'Avenue Q' returns to its roots at Mixed Blood

The company of Mixed Blood's 'Avenue Q.'

The company of Mixed Blood's 'Avenue Q.'

Jack Reuler has kept his eye on Avenue Q for a long, long time.

The Mixed Blood Theatre founder has known Avenue Q producer Jason Moore since the 1990s (he had his first professional job at the theater in 1999), and was invited to see the original piece in the early 2000s. Reuler was intrigued, and agreed with Whitty that it would work well on the Mixed Blood stage.

Then Broadway happened. And the Tony's. Then there were tours, a stop in Las Vegas, followed by more tours.

Finally, a decade later, Avenue Q is returning to its small theater roots at Mixed Blood. Reuler has crafted an all-new production of the show, one of the first independent mountings of the piece. While the story, score, and songs are the same, the work has been built from the ground up. "The original is the 'show that will not be named,'" Reuler jokes. [jump]

That started not just from day one, but last summer when the Mixed Blood crew began to put together the show. Brand-new puppets were designed, and Open Eye Figure Theatre's Michael Sommers came on board as the "puppet master" for the production. More than 200 actors auditioned for the company, proving that interest in the show remains high.

Then on day one--as is Mixed Blood's usually M.O.--experts from different fields were brought in to talk to the cast about different aspects of the play, from a standup comedian to a therapist to someone with expertise on the history of Gary Coleman.

During performances, the actors are kept busy. Most of them have puppets on their hands and also play instruments (though not necessarily at the same time). Tom Reed plays central slacker Princeton, a recent college graduate looking for his "purpose." Reed has it relatively easy--no instrument to play for him--but that has allowed him to concentrate on the difficulties of puppet acting.

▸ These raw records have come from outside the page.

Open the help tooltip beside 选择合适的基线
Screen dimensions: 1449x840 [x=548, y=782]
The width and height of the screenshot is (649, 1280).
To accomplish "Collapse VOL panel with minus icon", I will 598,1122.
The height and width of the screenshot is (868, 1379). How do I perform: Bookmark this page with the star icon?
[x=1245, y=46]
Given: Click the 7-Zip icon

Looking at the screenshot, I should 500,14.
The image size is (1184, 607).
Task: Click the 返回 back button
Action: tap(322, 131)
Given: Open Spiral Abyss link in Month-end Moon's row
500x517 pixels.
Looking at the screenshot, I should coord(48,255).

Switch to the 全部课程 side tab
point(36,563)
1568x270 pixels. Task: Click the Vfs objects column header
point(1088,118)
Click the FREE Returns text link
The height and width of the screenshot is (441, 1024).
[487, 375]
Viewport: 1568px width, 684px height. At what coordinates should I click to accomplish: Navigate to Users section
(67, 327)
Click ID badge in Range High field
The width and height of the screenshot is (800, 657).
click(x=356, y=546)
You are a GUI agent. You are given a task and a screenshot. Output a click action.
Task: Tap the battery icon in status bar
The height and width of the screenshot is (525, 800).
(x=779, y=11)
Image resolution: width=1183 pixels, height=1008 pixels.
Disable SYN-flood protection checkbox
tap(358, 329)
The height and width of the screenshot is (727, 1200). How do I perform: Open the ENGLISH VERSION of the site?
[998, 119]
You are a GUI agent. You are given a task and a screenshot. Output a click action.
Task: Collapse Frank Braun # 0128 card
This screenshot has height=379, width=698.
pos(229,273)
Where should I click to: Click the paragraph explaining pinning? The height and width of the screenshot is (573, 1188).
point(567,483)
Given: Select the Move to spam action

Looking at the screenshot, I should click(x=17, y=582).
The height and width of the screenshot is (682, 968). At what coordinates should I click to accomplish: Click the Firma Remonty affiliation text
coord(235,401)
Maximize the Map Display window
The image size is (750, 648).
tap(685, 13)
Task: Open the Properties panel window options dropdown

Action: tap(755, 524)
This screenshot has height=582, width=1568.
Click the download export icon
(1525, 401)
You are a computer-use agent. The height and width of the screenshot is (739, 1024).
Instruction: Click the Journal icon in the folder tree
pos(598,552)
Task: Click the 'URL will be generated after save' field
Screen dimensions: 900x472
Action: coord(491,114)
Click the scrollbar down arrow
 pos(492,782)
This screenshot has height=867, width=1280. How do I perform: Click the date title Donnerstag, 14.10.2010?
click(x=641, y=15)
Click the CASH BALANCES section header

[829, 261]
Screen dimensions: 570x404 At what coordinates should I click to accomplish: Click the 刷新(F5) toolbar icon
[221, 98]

"It's a really unique challenge," Reed says of puppeteering. "It's got a different language to it. You have to get the audience to feel with these little pieces of foam."

The show also offers unique challenges to choreographer Lauren Chapman, who had to create dances for characters without any legs. "It's one-handed choreography," Reed says.

The show's popularity and legs are more than just about puppets who have sex and who bad words, the director contends.

"When it started, it was kind of a naughty Sesame Street. Since then, it has taken on a life of its own," Reuler says. "In the end, it has become a show about a mixed community working through differences and coming together," he adds.

In other words, a perfect Mixed Blood show.

Avenue Q opens Friday at Mixed Blood Theatre.